DSGVO und Rechnungen: Was jeder Freelancer wissen muss

Die DSGVO gilt für jede Rechnung. Erfahre, welche Daten als personenbezogen gelten, wie lange du sie aufbewahren musst und wie du datenschutzkonform rechnest.

Die Datenschutz-Grundverordnung (DSGVO) ist nicht nur für große Technologieunternehmen relevant. Jeder Freelancer oder Kleinunternehmer, der Kunden in der EU fakturiert — oder EU-Kunden von außerhalb der EU aus — verarbeitet personenbezogene Daten. Das bedeutet: Die DSGVO gilt auch für dich.

Dieser Leitfaden erklärt genau, was die DSGVO für die Rechnungsstellung bedeutet: Welche Daten auf Rechnungen als personenbezogen gelten, welche Rechtsgrundlage du hast, wie lange du Rechnungsunterlagen aufbewahren musst und welche Rechte deine Kunden gegenüber ihren Daten haben.

Enthalten Rechnungen personenbezogene Daten?

Ja. Eine Rechnung enthält typischerweise:

  • Vollständigen Namen des Kunden oder Ansprechpartners
  • Adresse des Kunden (geschäftlich oder privat)
  • E-Mail-Adresse
  • Telefonnummer
  • Steuernummer / USt-IdNr. (bei Einzelunternehmern kann diese persönliche Informationen enthalten)

Jede Information, die eine natürliche Person direkt oder indirekt identifizieren kann, ist ein personenbezogenes Datum nach DSGVO. Name und Adresse eines Freelancers sind personenbezogene Daten. Ein Firmenname allein ist es nicht — aber ein namentlich genannter Ansprechpartner in diesem Unternehmen schon.

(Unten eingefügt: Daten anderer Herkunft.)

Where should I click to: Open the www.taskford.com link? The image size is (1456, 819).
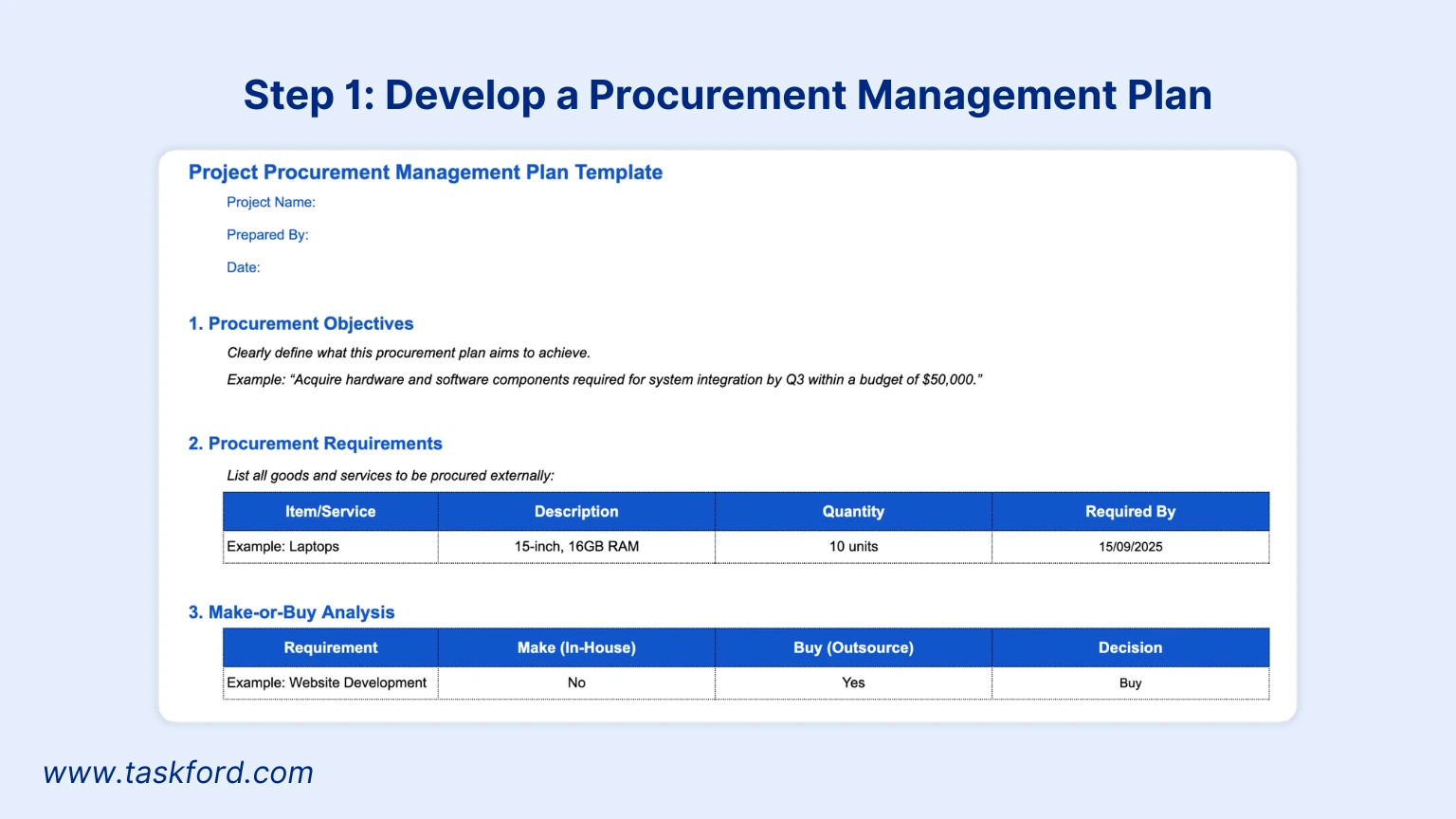click(179, 773)

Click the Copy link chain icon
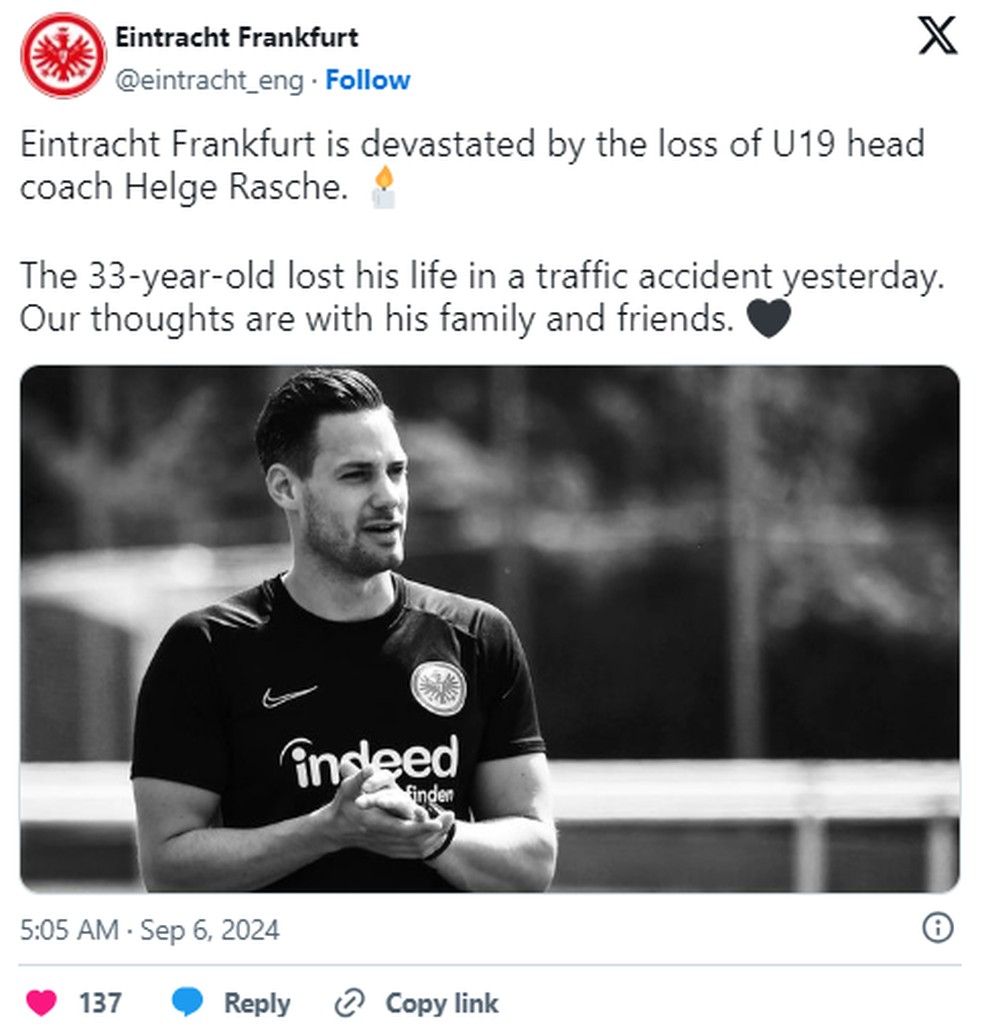(x=348, y=1001)
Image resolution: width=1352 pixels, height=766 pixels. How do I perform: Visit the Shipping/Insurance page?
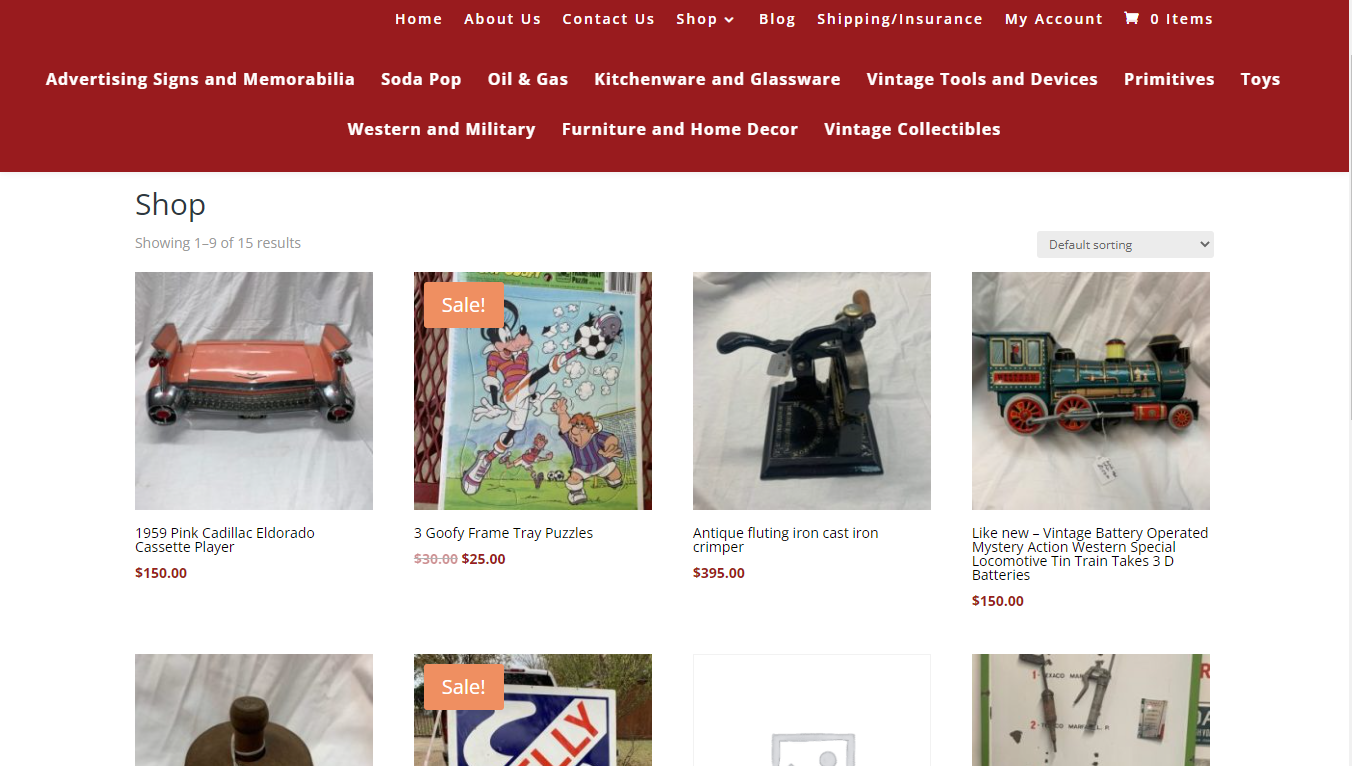900,19
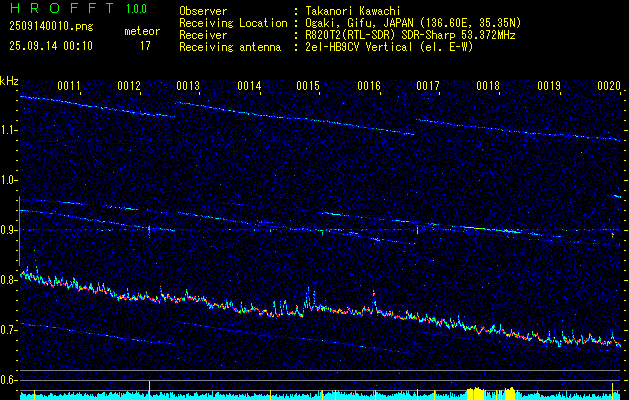Select time marker 0013
The image size is (629, 400).
pos(188,87)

Deine Rechtsgrundlage für die Verarbeitung von Rechnungsdaten

Nach Art. 6 DSGVO benötigst du eine Rechtsgrundlage zur Verarbeitung personenbezogener Daten. Für die Rechnungsstellung gelten zwei Grundlagen:

1. Vertragserfüllung (Art. 6 Abs. 1 lit. b DSGVO)

Die Verarbeitung ist notwendig zur Erfüllung eines Vertrags mit der betroffenen Person oder zur Durchführung vorvertraglicher Maßnahmen. Das Ausstellen einer Rechnung erfüllt diese Voraussetzung direkt — du benötigst die Adresse und den Namen deines Kunden für eine ordnungsgemäße Rechnung.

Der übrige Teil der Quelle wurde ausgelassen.